34.Bölüm ❄ Mektup

2.9K 268 22
                                    

Eveeet, yüzyıllar sonra yeni bir bölüm! Beni özlediniz mi? Çünkü ben sizi çok özledim. 

Epeydir bölüm yazamıyordum, içimden gelmiyordu. Ama sonunda bir bölüm yazabildim. Uzun sürenin şerefine sizden tek istediğim bol bol yorum yapmanız. ♥

Alina sabah kalktığında, soğuktan parmak uçlarını hissetmiyordu. Gözkapaklarını yavaşça kaldırdı ama tekrar indirmek istedi, çünkü her ne kadar uyusa da bu uyku yetmiyordu. Daha fazla, daha fazla uyumak istiyordu.

Kollarını hareket ettirmek istediğinde, sert bir şeye çarpınca duraksadı. Başını çevirip etrafına baktı. Sağında Kyron, solunda Alma vardı. Lissa'nın nerede olduğuna bakmak için hafifçe kalktığında, Lissa ateşi yakmaya çalışıyordu. Lissa böyle erken uyanır mıydı?

Alina öksürdüğünde Lissa başını ona çevirdi. "Uyandın mı?"

"Evet," diye cevap verdi Alina. "Sen uyanmışsın."

"Evet. Gördüğün gibi ateş yakmaya çalışıyorum. Yardım etmeye ne dersin?"

Alina başını onaylarcasına salladı. "Olur. Yardım ederim."

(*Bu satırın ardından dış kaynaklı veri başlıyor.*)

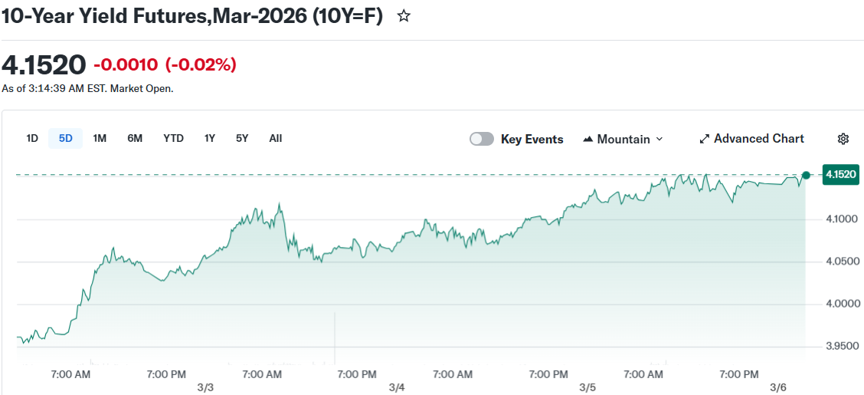The width and height of the screenshot is (864, 395).
Task: Click the 10-Year Yield Futures title
Action: click(191, 16)
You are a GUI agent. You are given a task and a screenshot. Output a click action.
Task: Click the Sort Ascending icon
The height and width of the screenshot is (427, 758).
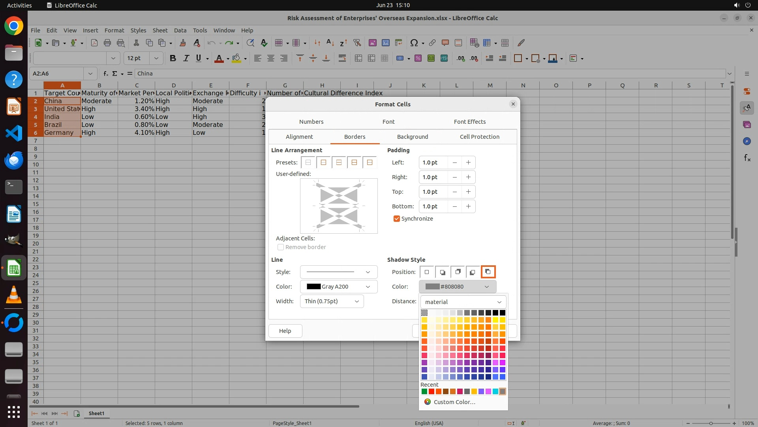coord(330,43)
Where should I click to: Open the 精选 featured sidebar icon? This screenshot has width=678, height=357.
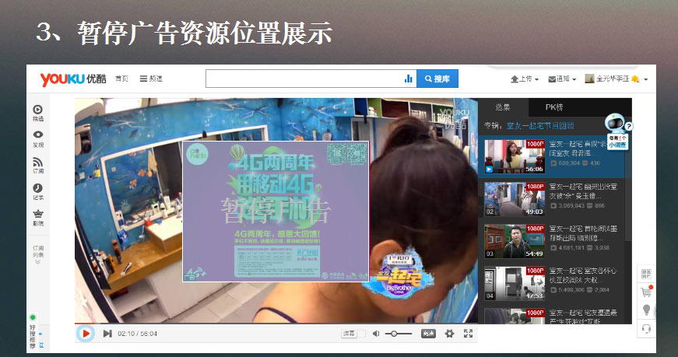click(x=37, y=113)
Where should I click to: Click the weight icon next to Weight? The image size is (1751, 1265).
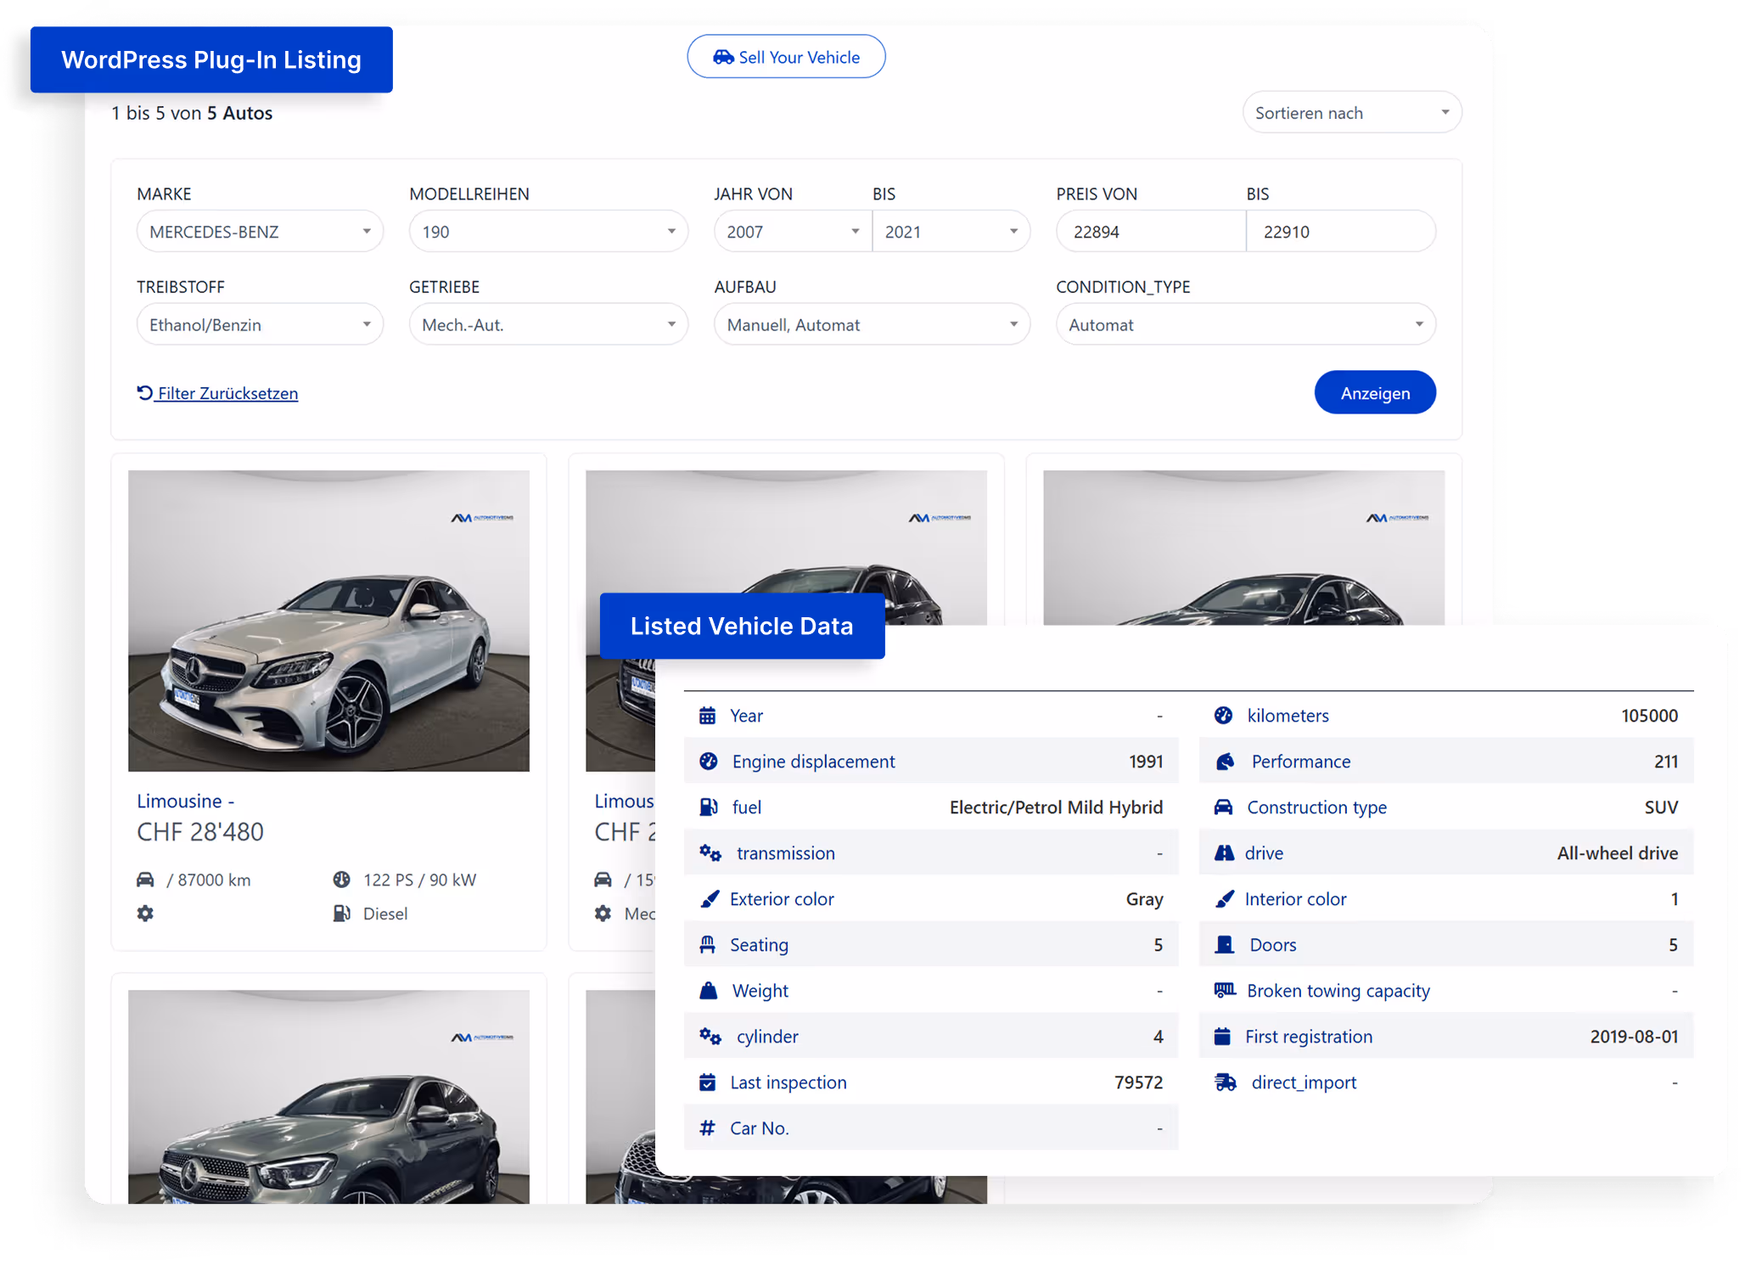[x=708, y=991]
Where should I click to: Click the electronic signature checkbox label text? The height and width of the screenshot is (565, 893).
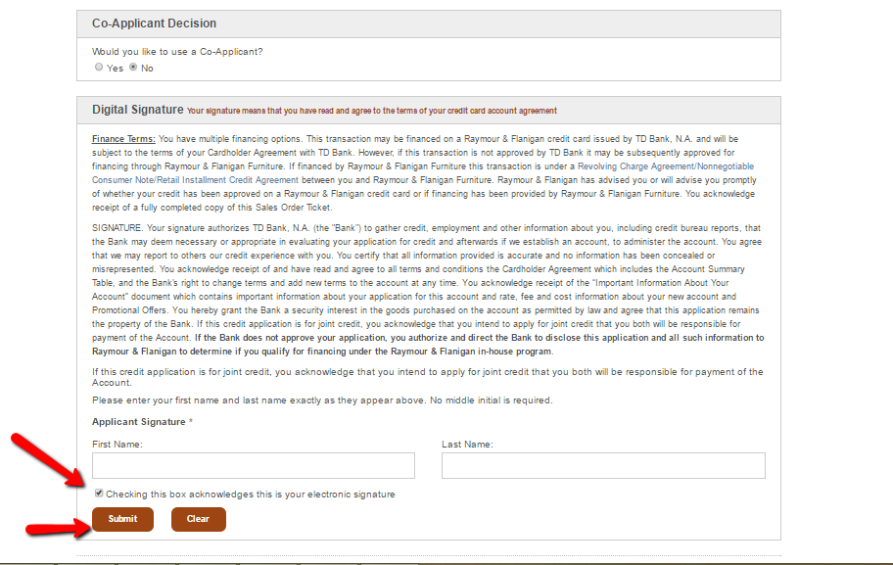click(251, 494)
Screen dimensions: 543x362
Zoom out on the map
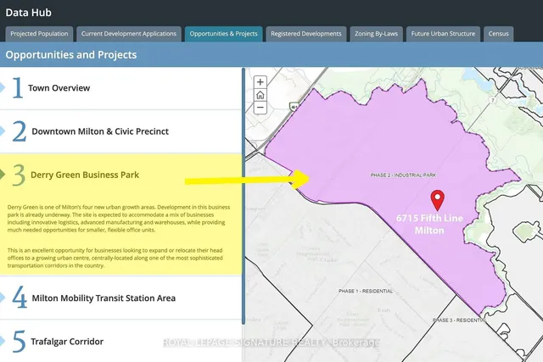(x=260, y=108)
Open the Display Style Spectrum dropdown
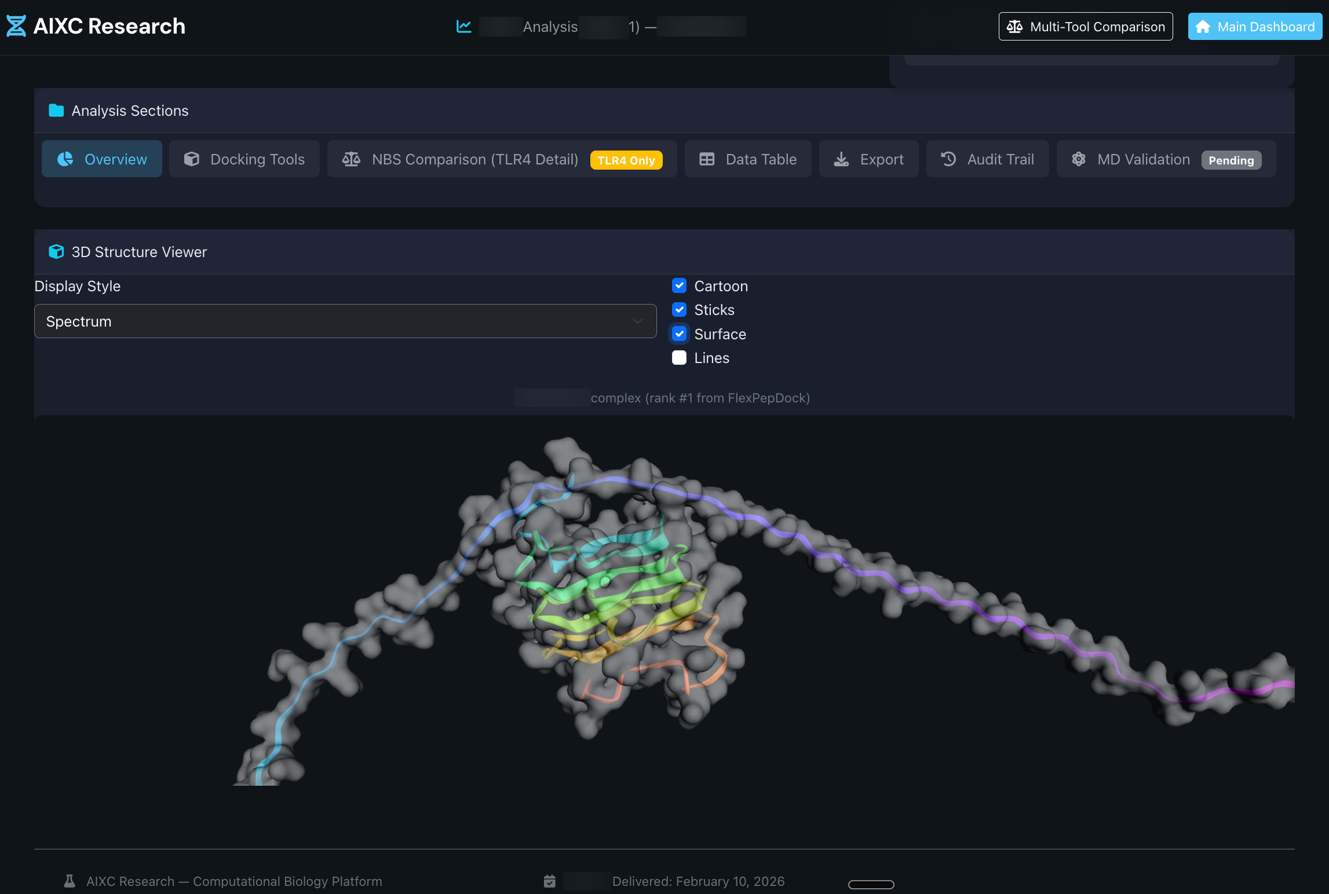The height and width of the screenshot is (894, 1329). pyautogui.click(x=345, y=321)
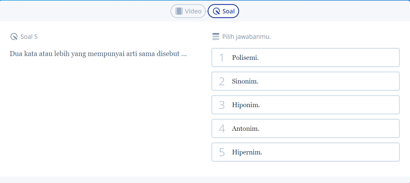
Task: Click the Soal 5 heading label
Action: point(29,36)
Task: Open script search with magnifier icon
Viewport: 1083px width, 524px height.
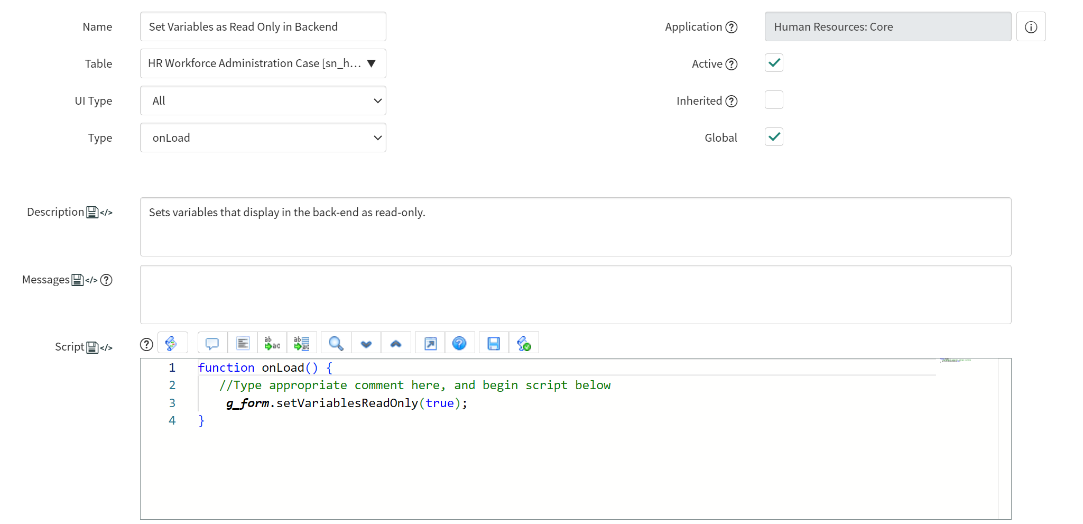Action: pos(336,343)
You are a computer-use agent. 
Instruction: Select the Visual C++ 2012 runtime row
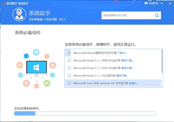[113, 76]

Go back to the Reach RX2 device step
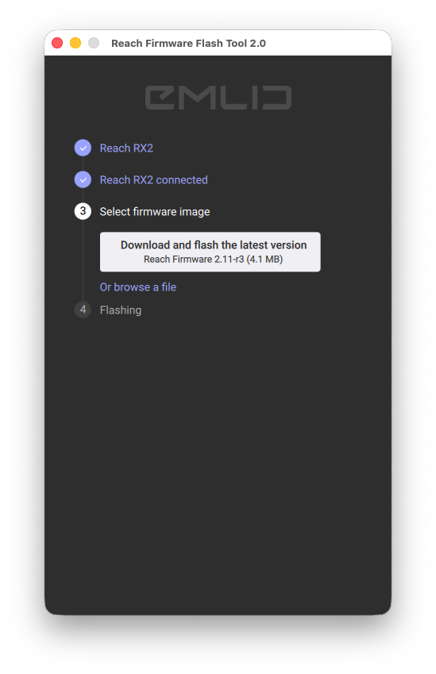[x=126, y=148]
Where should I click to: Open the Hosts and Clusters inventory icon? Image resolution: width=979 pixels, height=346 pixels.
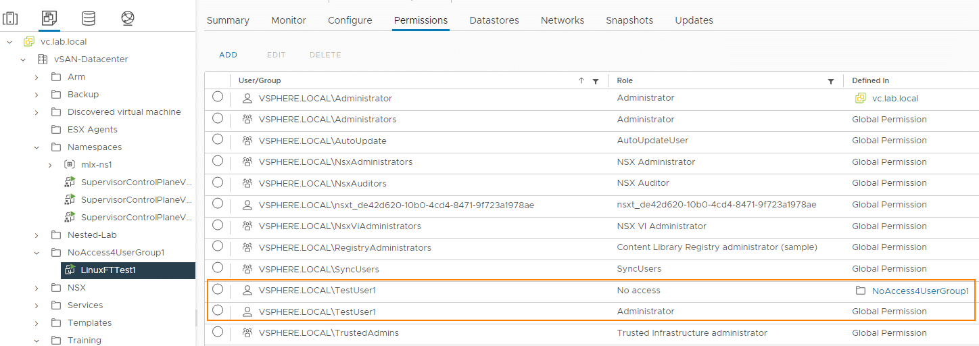(11, 18)
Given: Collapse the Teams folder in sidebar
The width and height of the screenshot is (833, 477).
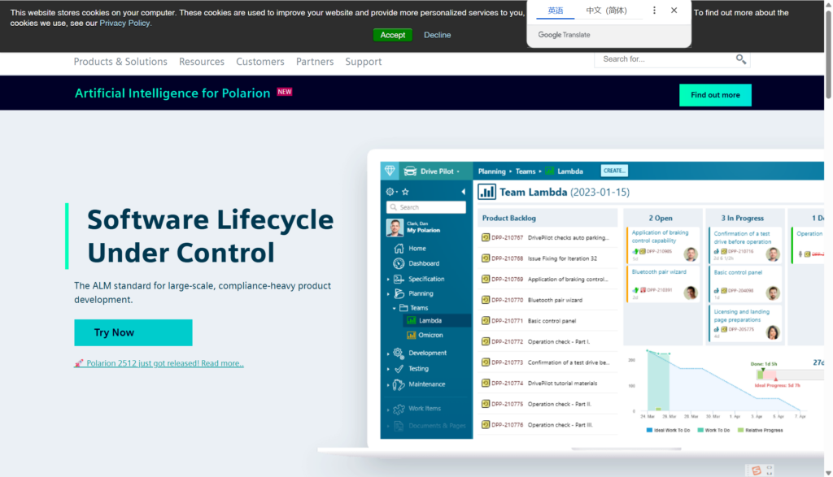Looking at the screenshot, I should pyautogui.click(x=395, y=308).
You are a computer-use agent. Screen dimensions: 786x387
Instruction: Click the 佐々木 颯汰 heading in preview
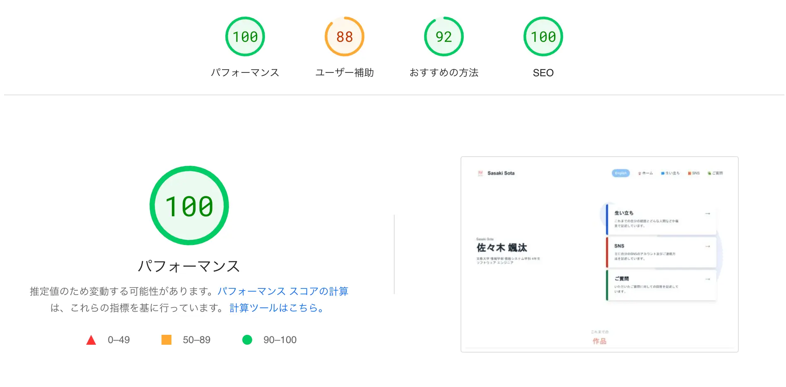[x=501, y=248]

Hâlâ uyku sersemliğini üzerinden atamamıştı. Gözlerini ovuşturarak ayağa kalktı. Artık kirlenmiş, sarı, dağınık saçlarını avcuna alıp sağ omzuna attı. Esnedi ve kenarda duran sudan birkaç yudum aldı. Midesi soğuk su ile biraz irkildi. Kırbayı kenara bıraktı ve Lissa'nın yanına gitti.

Lissa ile beraber biraz zor da olsa ateşi yaktılar. Ateş, şiddetli ve harlı bir biçimde yanıyor olsa da içeriyi ısıtacak kadar gücü yoktu. Dışarıda tabakalar halinde kar vardı ve karın soğuğu mağaraya da feci bir şekilde vuruyordu.

Alina kürküne daha çok sarınıp ellerini ateşe yaklaştırdı. Soğuktan kızarmış elleri, ateşi görünce biraz acısa da aldırış etmedi. Karşısında oturan Lissa'nın koca mavi gözlerine baktı. "Bugün ne yiyeceğiz?"

"Hiçbir şey."

Alina acıkmıştı, ama açlığa artık alışkınlardı. "Avlanamaz mıyız?"

"Belki."

"Eve dönmek istiyorum."

"Ben de."

"Ama eve dönersek sizi bulurlar ve benim ne dediğime aldırış etmeden kellenizi alırlar."

"Zor olur ama evet, alırlar."

Alina iç çekti. "Ne yapacağız?"

"Babamdan para çalıp bir handa kalacağız."

Alina bu fikri biraz korkutucu bulduğu için şaşırdı, ama birkaç saniye düşündüğünde işe yarayacağı kararına vardı. "Muazzam bir fikir!"

Bilmişçe, "Fikirlerim hep muazzamdır," dedi Lissa omuz silkerek. Uyuyan Kyron ile Alma'ya baktı.

"Peki, buraya kadar güzel ancak babandan parayı nasıl çalacaksın?"

"Bilmiyorum, Alina."

Alina dudak büzdü. "Her neyse, halledilir ama fikir hoşuma gitti. Keşke benim babam da bana biraz para yollayabilse." Aklına mektubu geldiğinde mavi gözleri parladı. Kürkünün iç cebinden mektubunu özenle çıkarıp Lissa'ya gösterdi. Bak, babam için mektup. Bunu babama nasıl yollayacağız?"

"Bilmiyorum," diye yineledi Lissa. Gerçekten bu kız, Alina ile konuşmayı sevmiyor olmalıydı. Alina kendini sorgulamaktan alıkoyamadı.

"Hadi ama, Lissa. Sen bulursun bir şeyler. Senin aklında her daim bir fikir vardır."